Startup Lesson 25: Barriers to Disruptive Market Entry

I got into a very interesting – and quite civil – discussion on Twitter over the weekend about industry disruption, free markets, barriers, etc.  This discussion occurred on the tail end of a different discussion about Uber, Tesla, Comcast, and other industries that are being disrupted or are ripe for disruption.  There are the disruptors, the disrupted, and there can be pain on both sides.

Here are four examples of disruption, and the resulting pain of the incumbent players.

1. Uber: Uber entered the local transportation market with a better way of getting from point A to point B. Their cars are clean. You order a ride when you want a ride using your smartphone. You know what you’re going to pay before you ride.  You know who your driver is before he/she arrives, and when he/she is going to arrive. You can request a certain kind of car. They built their service product from the user’s point of view. What could be bad about all this?  The existing, very entrenched, very old school, very, very not-willing-to-change Taxicab industry doesn’t like Uber. Why? Because Uber does what they do very well, and they do it just very differently than the taxicab industry does,and people like it.
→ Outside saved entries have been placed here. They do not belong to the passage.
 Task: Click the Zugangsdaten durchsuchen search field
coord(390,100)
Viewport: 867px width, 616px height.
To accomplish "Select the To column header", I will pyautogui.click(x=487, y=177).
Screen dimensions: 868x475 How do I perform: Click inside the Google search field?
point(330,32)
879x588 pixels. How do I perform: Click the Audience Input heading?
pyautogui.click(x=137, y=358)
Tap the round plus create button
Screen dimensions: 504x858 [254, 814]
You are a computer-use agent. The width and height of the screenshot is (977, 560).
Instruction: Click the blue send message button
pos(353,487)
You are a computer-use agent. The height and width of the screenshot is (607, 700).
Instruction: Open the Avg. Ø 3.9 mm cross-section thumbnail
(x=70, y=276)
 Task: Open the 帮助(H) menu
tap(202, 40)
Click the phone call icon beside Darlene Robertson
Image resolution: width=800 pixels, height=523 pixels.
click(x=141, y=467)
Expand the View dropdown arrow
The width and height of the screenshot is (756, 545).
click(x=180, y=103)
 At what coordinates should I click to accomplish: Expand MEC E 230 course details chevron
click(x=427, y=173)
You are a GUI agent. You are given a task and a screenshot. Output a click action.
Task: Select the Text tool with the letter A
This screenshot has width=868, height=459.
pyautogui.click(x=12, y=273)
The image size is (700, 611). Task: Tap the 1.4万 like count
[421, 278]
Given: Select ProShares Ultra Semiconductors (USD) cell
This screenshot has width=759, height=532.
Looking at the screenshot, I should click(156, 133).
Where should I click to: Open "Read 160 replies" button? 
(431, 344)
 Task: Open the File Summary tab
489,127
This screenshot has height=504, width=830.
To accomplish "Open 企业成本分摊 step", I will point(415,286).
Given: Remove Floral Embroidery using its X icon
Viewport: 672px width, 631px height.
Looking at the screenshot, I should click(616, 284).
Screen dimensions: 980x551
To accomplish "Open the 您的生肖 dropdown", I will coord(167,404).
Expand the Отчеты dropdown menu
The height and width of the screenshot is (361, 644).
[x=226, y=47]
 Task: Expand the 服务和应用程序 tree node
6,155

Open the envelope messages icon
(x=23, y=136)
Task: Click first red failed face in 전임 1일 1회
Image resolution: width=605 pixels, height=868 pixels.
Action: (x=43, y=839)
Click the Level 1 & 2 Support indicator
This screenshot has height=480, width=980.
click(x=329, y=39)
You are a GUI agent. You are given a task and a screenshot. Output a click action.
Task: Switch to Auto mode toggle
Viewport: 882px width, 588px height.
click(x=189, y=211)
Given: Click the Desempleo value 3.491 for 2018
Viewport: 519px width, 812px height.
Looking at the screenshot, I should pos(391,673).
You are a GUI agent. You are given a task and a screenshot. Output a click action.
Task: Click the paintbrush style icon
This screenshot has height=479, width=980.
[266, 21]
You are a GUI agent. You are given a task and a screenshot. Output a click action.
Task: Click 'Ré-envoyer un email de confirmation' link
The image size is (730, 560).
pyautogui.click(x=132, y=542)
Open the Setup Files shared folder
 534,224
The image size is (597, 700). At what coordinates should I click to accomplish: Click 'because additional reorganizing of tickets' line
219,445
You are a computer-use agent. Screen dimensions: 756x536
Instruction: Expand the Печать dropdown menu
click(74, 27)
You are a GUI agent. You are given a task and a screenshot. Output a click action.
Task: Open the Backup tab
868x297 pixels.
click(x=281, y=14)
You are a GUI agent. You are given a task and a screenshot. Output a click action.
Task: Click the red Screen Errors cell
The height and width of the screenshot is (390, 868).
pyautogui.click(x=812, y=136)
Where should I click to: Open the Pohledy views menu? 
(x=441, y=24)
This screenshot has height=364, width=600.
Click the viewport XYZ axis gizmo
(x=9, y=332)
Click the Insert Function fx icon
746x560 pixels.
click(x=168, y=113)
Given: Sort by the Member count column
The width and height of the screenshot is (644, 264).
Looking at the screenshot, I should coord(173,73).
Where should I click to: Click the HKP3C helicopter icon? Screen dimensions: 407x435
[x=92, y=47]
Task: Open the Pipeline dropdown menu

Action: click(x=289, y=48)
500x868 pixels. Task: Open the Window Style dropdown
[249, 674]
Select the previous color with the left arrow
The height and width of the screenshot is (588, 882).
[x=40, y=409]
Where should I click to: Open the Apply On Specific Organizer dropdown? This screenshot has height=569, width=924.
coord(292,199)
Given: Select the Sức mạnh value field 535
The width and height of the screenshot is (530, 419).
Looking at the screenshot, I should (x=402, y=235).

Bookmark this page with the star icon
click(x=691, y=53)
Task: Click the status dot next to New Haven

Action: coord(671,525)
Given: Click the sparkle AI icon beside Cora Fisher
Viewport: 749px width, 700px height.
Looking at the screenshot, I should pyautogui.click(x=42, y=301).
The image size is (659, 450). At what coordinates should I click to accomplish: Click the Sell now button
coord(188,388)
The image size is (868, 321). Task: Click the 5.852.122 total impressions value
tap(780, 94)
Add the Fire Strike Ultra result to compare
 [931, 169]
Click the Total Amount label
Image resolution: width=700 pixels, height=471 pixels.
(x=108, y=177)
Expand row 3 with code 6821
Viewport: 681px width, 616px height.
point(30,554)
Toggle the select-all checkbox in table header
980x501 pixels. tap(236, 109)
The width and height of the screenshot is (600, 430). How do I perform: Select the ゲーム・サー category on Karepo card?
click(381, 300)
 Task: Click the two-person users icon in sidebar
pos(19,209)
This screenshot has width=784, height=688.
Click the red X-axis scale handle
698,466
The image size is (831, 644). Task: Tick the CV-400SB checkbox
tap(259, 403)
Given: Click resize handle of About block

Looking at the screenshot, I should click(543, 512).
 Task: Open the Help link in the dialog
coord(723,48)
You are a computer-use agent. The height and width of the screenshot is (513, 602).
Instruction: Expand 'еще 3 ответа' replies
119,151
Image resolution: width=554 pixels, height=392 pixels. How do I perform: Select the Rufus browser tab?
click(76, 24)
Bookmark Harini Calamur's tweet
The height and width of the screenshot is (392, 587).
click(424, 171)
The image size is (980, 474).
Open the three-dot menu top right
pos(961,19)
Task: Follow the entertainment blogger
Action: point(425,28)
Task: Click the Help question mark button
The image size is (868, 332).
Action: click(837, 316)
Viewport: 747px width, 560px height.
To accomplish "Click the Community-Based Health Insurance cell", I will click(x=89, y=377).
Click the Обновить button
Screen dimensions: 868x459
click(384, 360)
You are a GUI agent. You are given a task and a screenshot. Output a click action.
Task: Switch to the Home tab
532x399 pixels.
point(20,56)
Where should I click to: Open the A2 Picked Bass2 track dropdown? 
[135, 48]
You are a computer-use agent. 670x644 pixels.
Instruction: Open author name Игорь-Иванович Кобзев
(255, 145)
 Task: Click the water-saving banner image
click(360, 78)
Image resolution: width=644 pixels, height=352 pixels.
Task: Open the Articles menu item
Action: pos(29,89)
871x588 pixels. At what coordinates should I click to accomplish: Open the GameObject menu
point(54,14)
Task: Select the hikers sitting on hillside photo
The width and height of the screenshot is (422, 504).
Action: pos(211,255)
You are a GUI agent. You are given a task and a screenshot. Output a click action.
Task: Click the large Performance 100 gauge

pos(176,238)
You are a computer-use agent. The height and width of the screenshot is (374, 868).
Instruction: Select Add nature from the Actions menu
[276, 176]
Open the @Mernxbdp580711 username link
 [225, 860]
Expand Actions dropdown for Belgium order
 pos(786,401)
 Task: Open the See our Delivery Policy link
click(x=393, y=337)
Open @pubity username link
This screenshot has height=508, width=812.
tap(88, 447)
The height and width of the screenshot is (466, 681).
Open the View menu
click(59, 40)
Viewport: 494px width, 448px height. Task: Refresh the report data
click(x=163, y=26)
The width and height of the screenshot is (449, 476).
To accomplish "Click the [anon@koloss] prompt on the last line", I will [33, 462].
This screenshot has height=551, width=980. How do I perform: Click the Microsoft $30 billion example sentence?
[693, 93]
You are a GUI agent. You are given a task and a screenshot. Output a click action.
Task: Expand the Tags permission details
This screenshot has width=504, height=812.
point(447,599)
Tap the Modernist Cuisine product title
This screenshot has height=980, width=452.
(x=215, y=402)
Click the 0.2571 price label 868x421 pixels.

In any industry, when a competitor steps in and ups the ante, you fight back to protect your interests. There are lots of ways to fight back: improve your product or service, copycat the competitor, beat the competitor on their own weakness(es), perceived or otherwise, or do what the taxicab industry is doing: fighting competition with politics.  The taxicab lobby is moving city to city and sometimes state to state convincing local officials that Uber is breaking the existing transportation ordinances or laws, or that the laws should be changed so that Uber actually would be breaking the laws.

I don’t agree with this approach, but it is real. Existing legislation is a barrier to entry in many markets, and must be viewed as a potential threat to new players in a space currently entrenched by very established players.  Which brings us to…

2. Tesla: If you haven’t heard of Tesla Motors, you’re living under a rock. If you haven’t ridden in a Model S, then you’re simply doing it wrong. What a vehicle.  It equally pleases both your hard core performance car enthusiast and your most radical environmentalist. Elon Musk has built what can only be described as a game changer in his electric land-rocket.  To get a glimpse of how ruthless the automotive industry was, is, and can be, watch the movie “Tucker”. It’s still happening today.

Not only does Tesla build a fantastic car, they market the car differently, too. Specifically, you don’t go down to your local Tesla dealer and haggle to get your Model S. You go to the Tesla showroom, owned and operated by Tesla. It’s like the Apple store, but you spend 100x as much money.  Traditional car dealers are not fond of this method of marketing such an incredible product, so they are fighting back similarly to how the taxicab industry is fighting: politically. Most recently and most publicly, the state of New Jersey changed a state ordinance for the singular and sole purpose of prohibiting Tesla from selling cars directly to consumers in that state.

Now, here’s the thing about politics: they change. We call them “lawmakers” for a reason. It’s their job to make (or change) laws. Unfortunately, in our political system, he who has the most money to influence the most politicians has a really good chance of winning in a particular contest. In the case of Tesla in NJ, the local auto dealer lobby had a lot more influence over the state government, and they got the ordinance changed to (temporarily, at least) lock out Tesla.

Same conclusion as with Uber v. Taxicab lobby: I don’t agree with this approach, because it harms the free market opportunity, and uses the strong arm of government to prohibit the free flow of competition. You see this tactic often in old school industries that are simply not able to innovate in the face of new, lean, consumer-centric competitors.

3. Comcast: We had Comcast for TV and internet a few years back. No problems, but I had a choice between Comcast, AT&T Uverse, Dish Network, and DirecTV, so they were all vying for my business all the time, and to keep my business they all had to up their game. That’s good, because competition forces all players to be better and differentiate themselves from one another in an effort to win new business and garner their competitors’ customers.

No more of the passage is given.